Have you forgotten one of your killscreen performances already?
No I did not, and I actually thought about that and smiled, but ty for remembering!
A player on 6+1 settings has a great game and gets to 21-5 on their 4th life, leaving 3 in reserve. They execute the standard high-score tactic of sacrificing their extra men (#4, #5, and #6) and leaving the last (#7) to try and reach the killscreen... How do we score a game like this?
If the player chose to do that, then the 4-man segment would end on 21-5, when the 4th man died, and you'd score it the same way you would any other 3+1 game. Don't make it more complicated than it is, sir!
The tactical quandary as to what to do (sac #4, #5, and #6 on 21-5 to beef up the 7-man score, or take #4 all the way to the KS to beef up the 4-man score) would be up to the player.
Yeah, I don't understand how the "Start" and Level 1-1 are relevant to this discussion either.
They're VERY relevant, because some of the points being made to argue against 4 men on 6+1 settings are contradictory with current DKF adjudication practices.
The 6+1 setting essentially allows a player to compete simultaneously on 2 tracks.... Not good. The player should be required to declare intent up front.

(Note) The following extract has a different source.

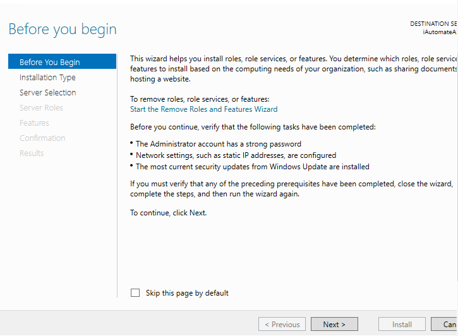Click the 'Before you begin' page heading

pyautogui.click(x=63, y=29)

But that's not how it works here, Scott! At DKF, a player can submit the same game to the 1-1 track, the Start track, the standard (3+1) track, and even the No-Hammer track, and have that
one single game be ranked on all 4 lists.
In other words, DKF
already allows players to compete simultaneously on multiple tracks, and without declaring intent in any way. They can submit their game to whatever track they want, depending on how their game went. Ie, "Initially I was only trying to put something big up for the Start track, and I succeeded, but I kept going and I PB'ed, so I'll submit it to the 3+1 track too". Totally legal here. But if intent must be declared, and multiple-track-competition-by-default are, as you say, "not good", then it shouldn't be legal.
You would "declare intent" on a 1-1 score, or a Start score, by immediately killing your guy after you get your score.

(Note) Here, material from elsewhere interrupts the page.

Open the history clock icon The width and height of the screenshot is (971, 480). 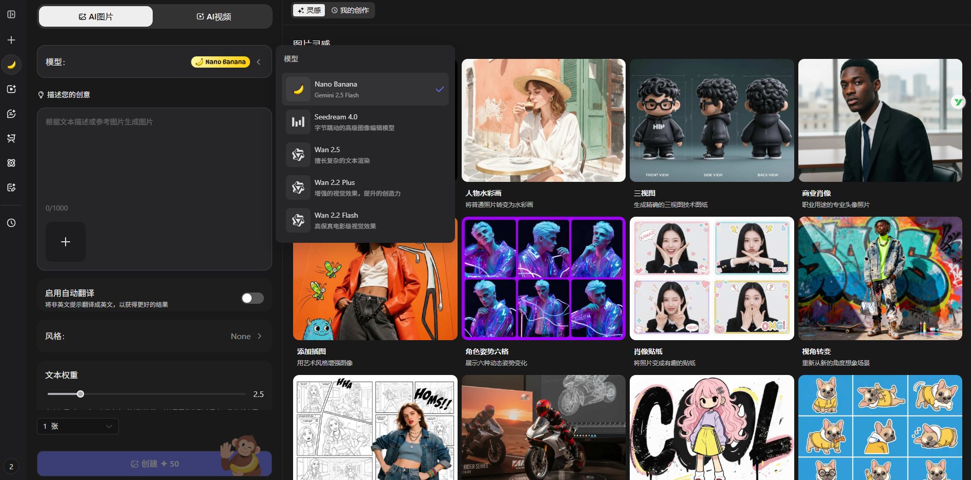pyautogui.click(x=11, y=223)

We don't have a 6+1 track at DKF (I definitely want it now, by the way
), but if we did, there seem to be two main arguments against submitting the first-four-lives segment to the standard 3+1 track.
One argument is, "no, since getting a 4-man score was not the declared intent, and constitutes simultaneous competition on two tracks."
The other argument is, "no, because you'd play the first four men with the wrong mentality and wouldn't be scared enough."
The first argument is, as I've shown, contradicted by current DKF practices.
The second is understandable, but nonetheless pretty bizarre. If I'm feeling totally unattached one day and play No-Hammer (for example) with absolute YOLO, jump over every single fire-critter I see, get ridiculous luck, and back into the world record, should the score be DQ'ed because my mentality about the run caused an insufficient level of emotional investment?? That's basically what the "psychology" argument against "first 4 lives on 6+1" amounts to. I get it, but you have to admit that using psychology as the basis for enforcing a dipswitch setting has never been done before, and is very strange...
What if someone was playing the "no killscreen" ROM hack and finished 21-6 with a new PB? Would the score be accepted?
love it.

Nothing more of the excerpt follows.